Being professionally published does lessen the strain on you, the writer. The publisher provides the editor who looks at your overall book and offers suggestions. I still have my notes from ‘Dragons Can Only Rust’, and I made additions as suggested by the editor which improved the book. There was also a copyeditor who spotted those nasty little typos which crawl into any work.
The publisher commissions and pays for the cover art. I found this to be a mixed blessing. I liked the first cover, for ‘Dragons Can Only Rust’, but the second cover, for ‘Dragon Reforged’, shows a scene which simply does not exist in the book.
I was perhaps fortunate that the editor didn’t insist on any major changes to my book. Sometimes writers are put under pressure to make alterations which they don’t agree with.

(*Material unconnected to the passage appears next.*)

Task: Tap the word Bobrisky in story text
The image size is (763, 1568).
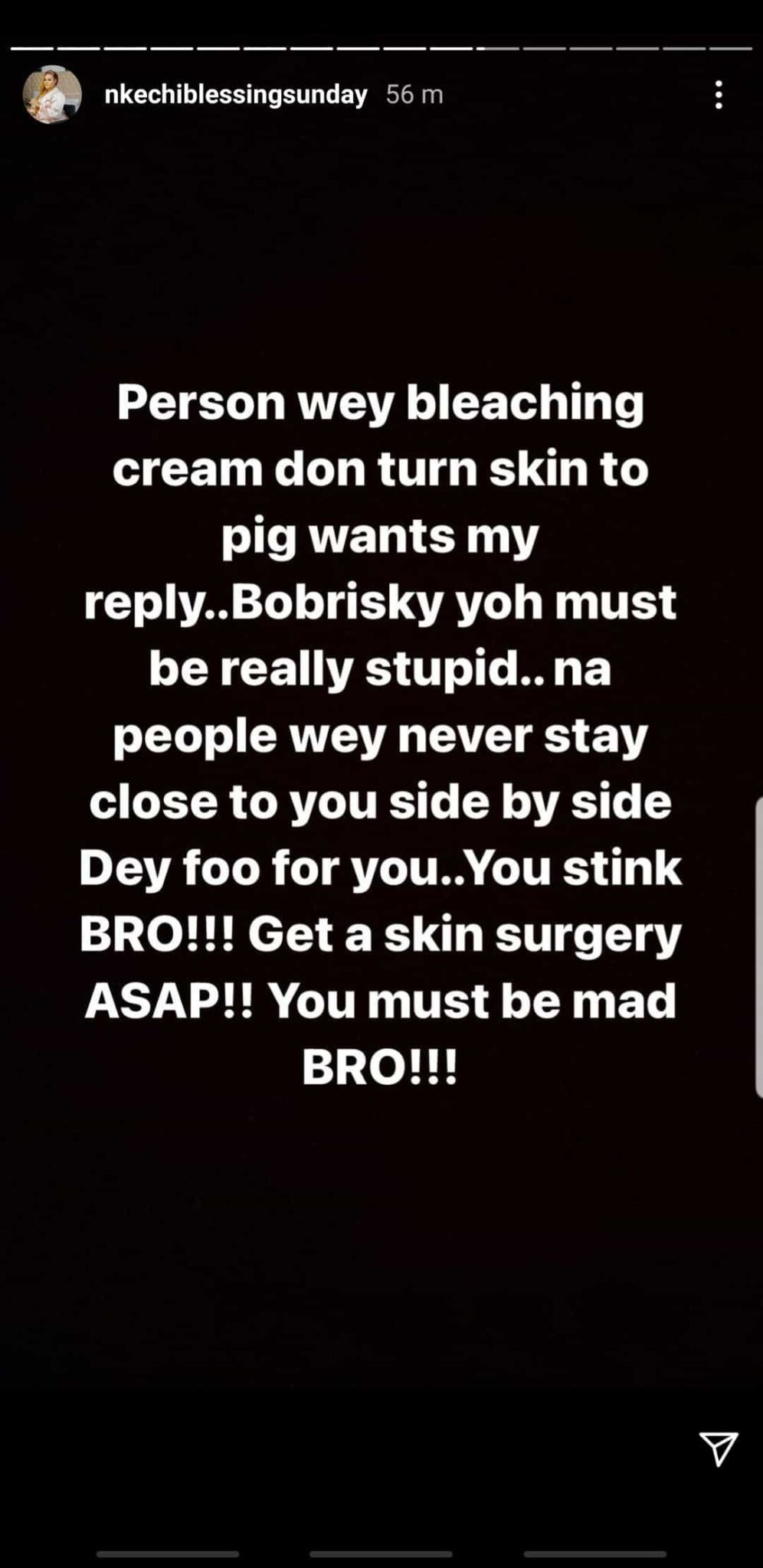Action: [337, 603]
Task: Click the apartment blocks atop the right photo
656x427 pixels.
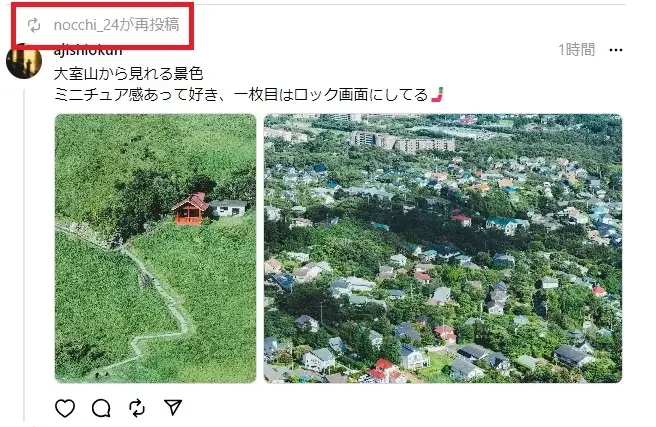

Self publishing gives both responsibility and freedom. I am responsible for the work which a professional publisher would do on my behalf. There are people who will edit for a fee, but I’m fortunate in that I have several fellow writers who look through my book before I publish (I do the same for them). Some typos and continuity errors still creep through, which are usually spotted and commented upon by reviewers (opps!).
I also have to spend my own money on cover art. After much research, I found an artist whom I could afford and I like the work she’s doing on my ‘Penny White’ series. It is important to have a good cover, as an amateur one is often a warning sign about the quality of the contents inside.
‘But what about the marketing?’ I can hear someone ask. Yes, it’s down to you to somehow make your book stand out in the sea of published work. But it’s not much different for those who are professionally published. Publishers expect writers to do much of their own marketing these days.
Note that I’ve not said anything about money. If you are professionally published, you do get an advance against royalties. If you’re self published, no such advance, but the royalties are much higher as these go directly to you. Either way, don’t expect to get rich quick. Very few writers do. Remember that my two professionally published books ‘only’ sold 10,000 copies, which wasn’t enough for my agent to keep me on.
One final positive regarding self publishing—the people you meet along the way! I’ve become friends with a number of other indie writers, and I enjoy the interactions we have by email and social media. And that’s the best part of being an indie writer. You get to meet some terrific people along the way.